▸ Things to do:
a: Answer these from the passage on the Muslim Brotherhood sit-in:
(i) What color do women in Egyptian villages generally wear?
(ii) Where is the rally of Morsi's supporters taking place?
(iii) Who is named as the founder of the Muslim Brotherhood?
b: Pull out the stretch of the passage on the Muslim Brotherhood sit-in from "These are skills" through "power would be.", word for word.

▸ Passage shown:
These are skills that the organization has mastered for decades, but the Muslim Brotherhood’s leadership has begun realizing that it is fighting a losing battle. They realized that it was necessary for them to resort to yet another skill in which they excel: their ability to make deals to get themselves out of this existential dilemma with the least possible amount of damage and save what remains of the Muslim Brotherhood’s prospects in Egypt and the world. At the same time, these leaderships are careful to hide from their supporters the frustration caused by this defeat. Toward this end, they are infusing them with bravado and bluster meant to ensure the continuity of their sit-ins and marches, harassing the new regime, and disrupting the lives of ordinary citizens. The more disruption and damage the better their negotiating power would be.

In Egyptian villages, women generally wear black, a fitting color when offering condolences for the loss of loved ones. If the deceased is particularly young, the visiting mourner may even participate in group wailing in a show of compassion and affection. Many of former President Mohammed Morsi’s supporters taking part in the rally at Rabia al-Adawiya come from distant provinces. They are semi-isolated from the outside world and only receive messages that reach them from the podium which resounds with talk about the divine support and imminent victory for Islam. They are told of the throngs arriving from all over the world — by sea and land — to reinstate their president. Their leaders tell them that millions of Egyptian are rising in support of their cause, and about the anger felt by the vast majority against the army’s generals and “coup” leaders.

Most importantly, these messages talk about the apparition of prophets, messengers and angels descending upon the sit-in. The divine messengers promise that the imminent defeat of the “coup” is near for those who show patience and willingness to sacrifice. They also speak of Morsi — the awaited caliph — returning to establish an Islamic caliphate that would spread God’s word to the whole world. It would dominate both the East and West, restoring the glory of Andalusia, thus fulfilling the promise made by Hassan al-Banna, the founder of the Muslim Brotherhood. Many of those supporters have remained unaware that tens of millions of people took to the streets demanding removal of Morsi and to sanction Army commander Abdel Fatah al-Sisi’s fight against terrorism. They are not warned that a large swath of Egyptians would no longer tolerate their sit-in, seeing the presence of armed sit-ins and demonstrations in the heart of the country’s capital to be an imminent threat to national security.

▸ Provided data:
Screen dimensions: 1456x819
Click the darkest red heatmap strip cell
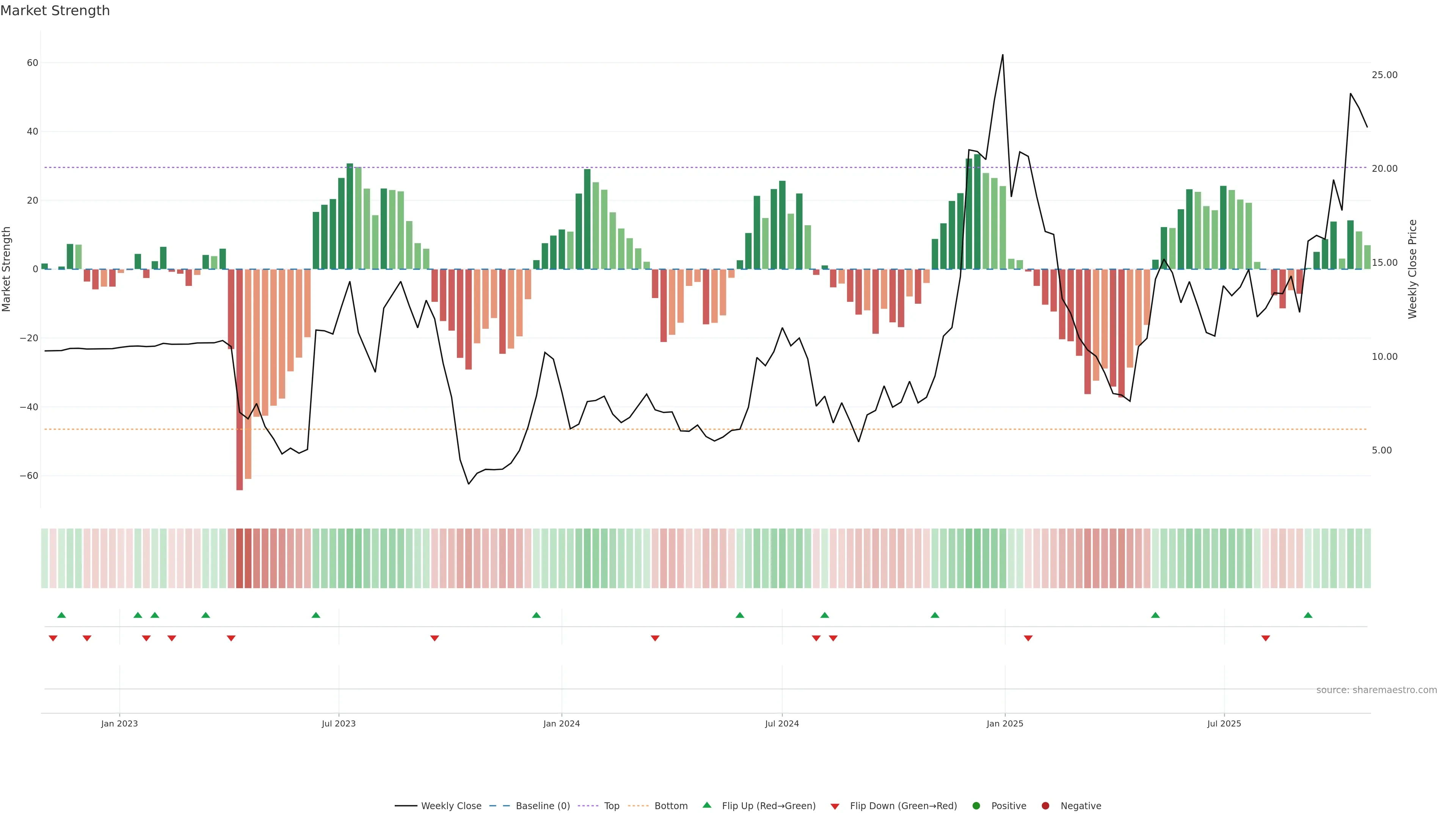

▸ Answers for the tasks:
a:
(i) Black
(ii) Rabia al-Adawiya
(iii) Hassan al-Banna

b:
These are skills that the organization has mastered for decades, but the Muslim Brotherhood’s leadership has begun realizing that it is fighting a losing battle. They realized that it was necessary for them to resort to yet another skill in which they excel: their ability to make deals to get themselves out of this existential dilemma with the least possible amount of damage and save what remains of the Muslim Brotherhood’s prospects in Egypt and the world. At the same time, these leaderships are careful to hide from their supporters the frustration caused by this defeat. Toward this end, they are infusing them with bravado and bluster meant to ensure the continuity of their sit-ins and marches, harassing the new regime, and disrupting the lives of ordinary citizens. The more disruption and damage the better their negotiating power would be.